Kelly Evans' Ahead Of The Tape column in yesterday's Wall Street Journal contained a concise, distilled read on the US economy over the past 25+ years.
Evans began,
"The threat of inflation is real. It is just a different threat than many realize."
She then reminded readers that much of the price pressure on commodities comes from smaller, faster-growing economies. It's a demand-push phenomenon.
Then she noted that "median income for men was actually higher, in real terms, in 1973 than in 2009."
But the best, punchiest passage was,
"The globalization of the labor force, meanwhile, continues to exert pressure on the U.S. job market even as it pushes up commodity prices by expanding the middle class world-wide.

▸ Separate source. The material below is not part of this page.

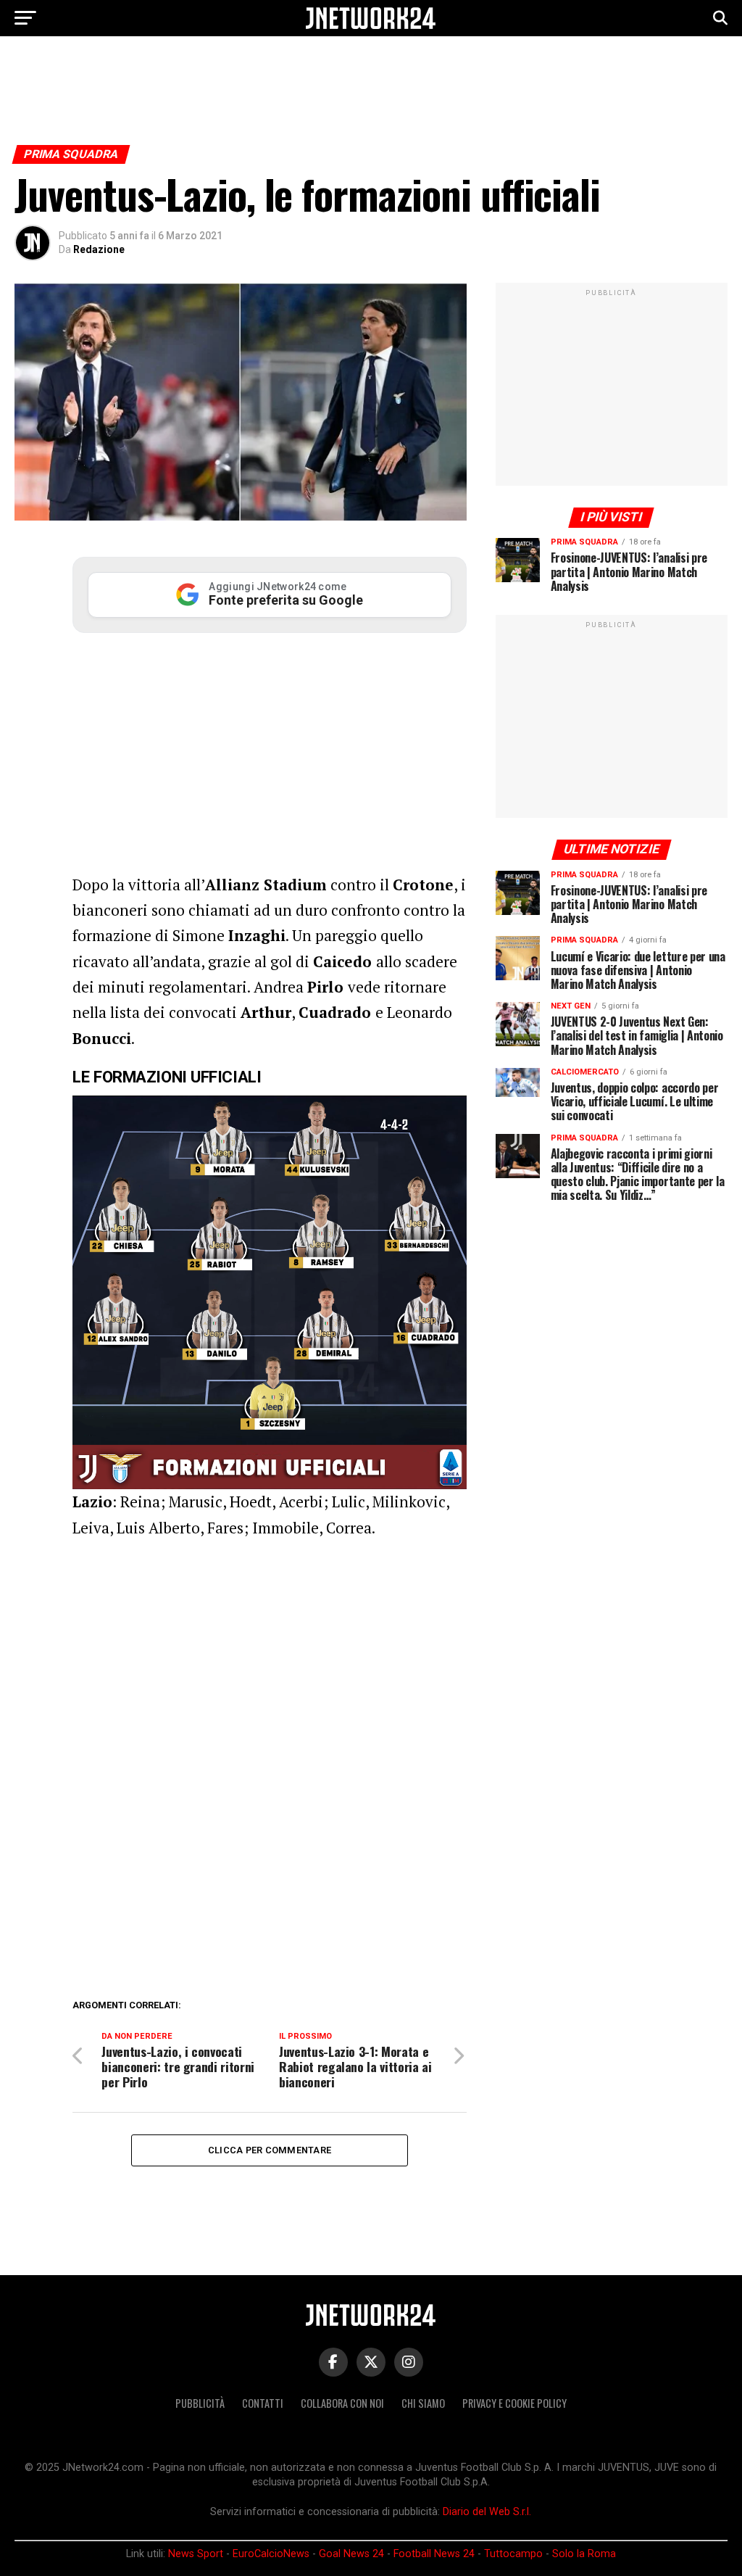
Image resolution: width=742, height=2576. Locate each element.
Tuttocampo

This vulnerability was highlighted in mid-2008 when oil prices soared and consumer spending promptly tanked. That was before the worst of the recession. Households are hardly better able to handle such a run-up now."
Thus, the more we look backward, protect union jobs at defunct auto makers and such, the more we pour scarce economic resources into the wrong opportunities. And you wonder why the US is a slowing economic power, relative to some other nations?
Evans then delivers an apolitical shot of truth in her last sentence,
"The real risk is that the U.S. faces a poverty cycle rather than an inflationary one."
That word, poverty, should rivet you. It did me. But that's what happens when your economy no longer focuses on ever higher value-adding opportunities, seeking, instead, to subsidize less robust value-adding economic situations.